◆ Your instructions ◆
If an entry holds a picture, leave the picture out and copy the rest of the listing exactly.

◆ Data listing ◆
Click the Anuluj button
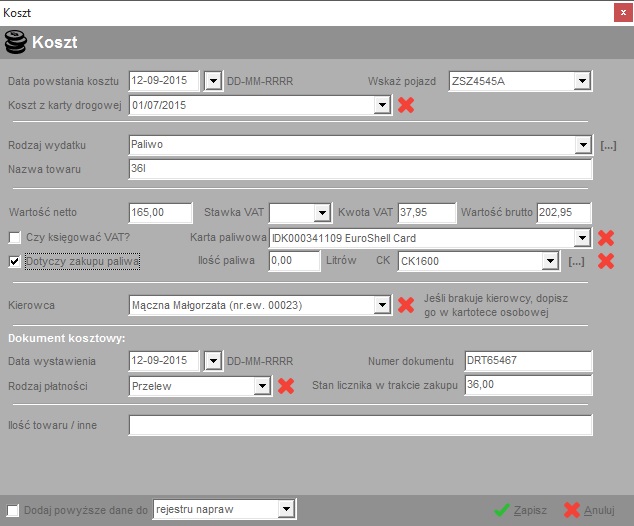589,510
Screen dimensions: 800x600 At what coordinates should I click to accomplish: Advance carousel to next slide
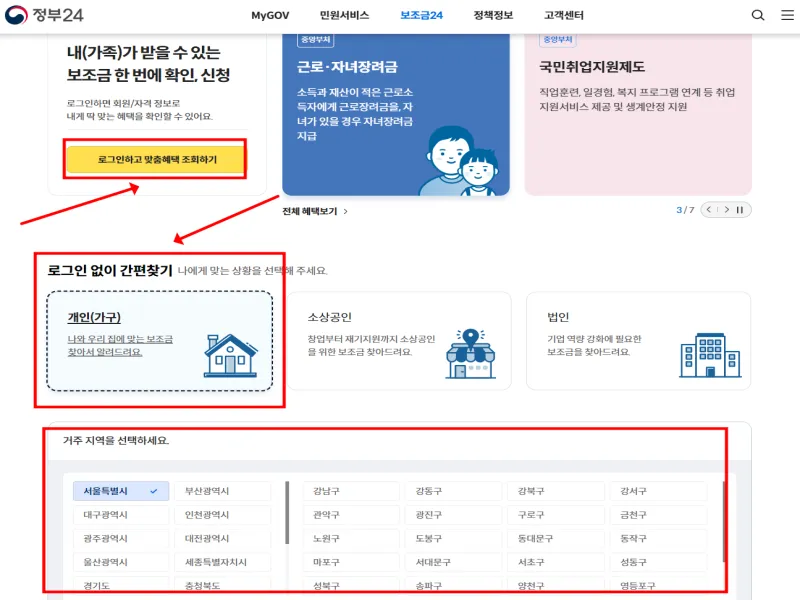[727, 210]
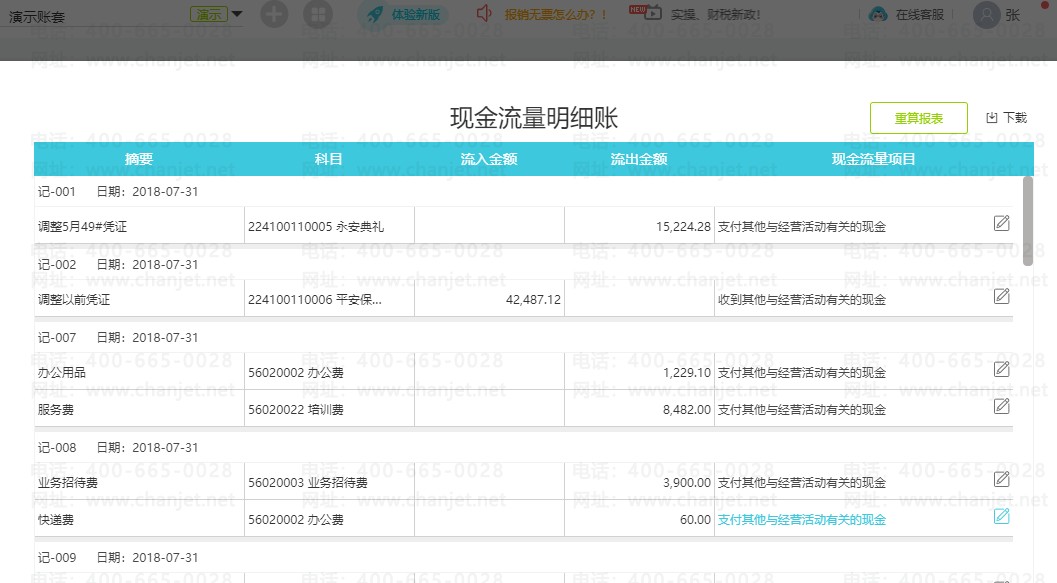1057x583 pixels.
Task: Edit cash flow item for 办公用品 row
Action: [x=1002, y=369]
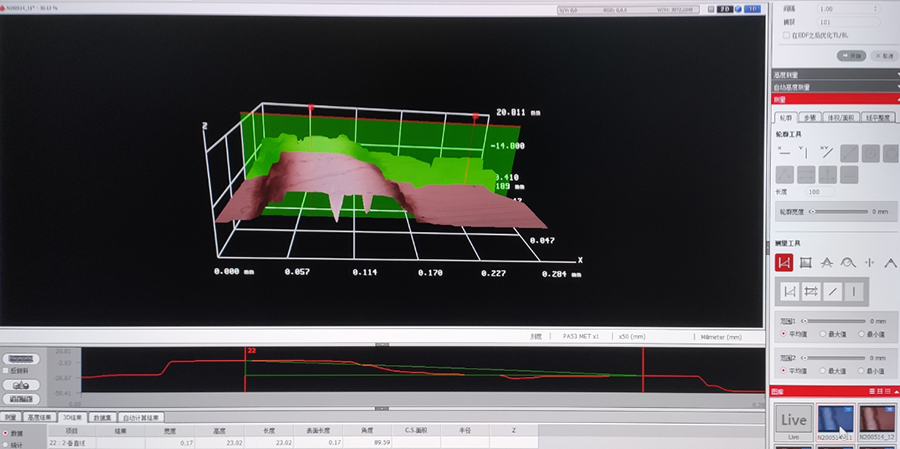Select the rectangle area measurement tool

pos(806,262)
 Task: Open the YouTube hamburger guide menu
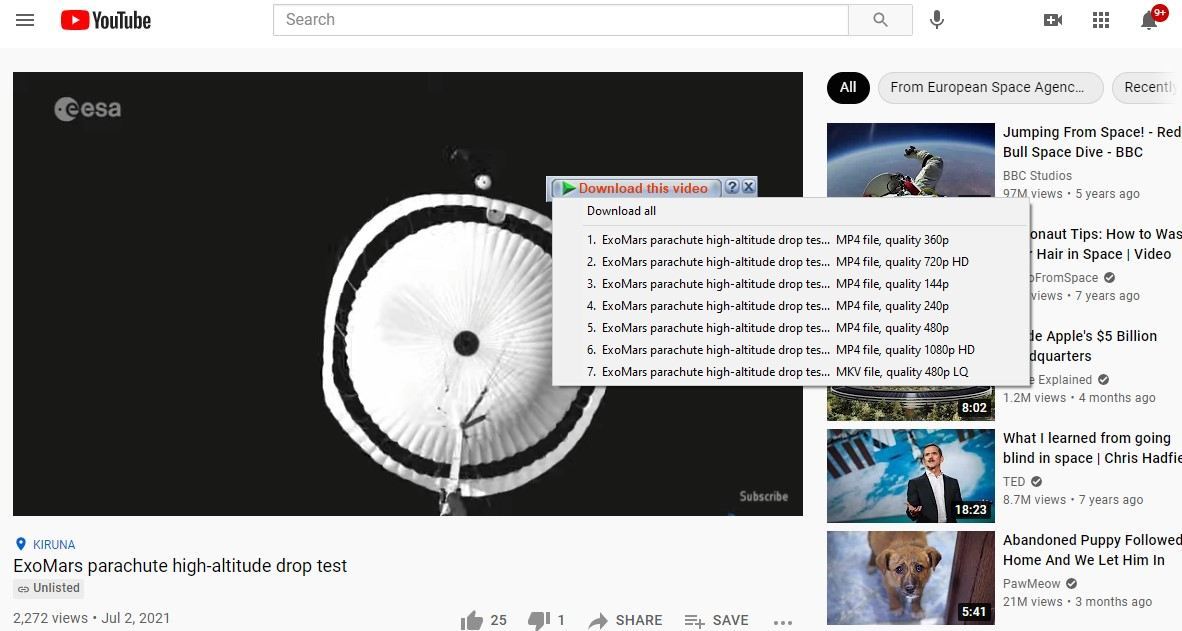25,20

◆ Response ◆
Click the Anuluj button
589,510
Screen dimensions: 800x600 At what coordinates should I click to accomplish: Advance carousel to next slide
[727, 210]
1057x583 pixels.
Task: Edit cash flow item for 办公用品 row
Action: [x=1002, y=369]
Select the rectangle area measurement tool

pos(806,262)
 Task: Open the YouTube hamburger guide menu
25,20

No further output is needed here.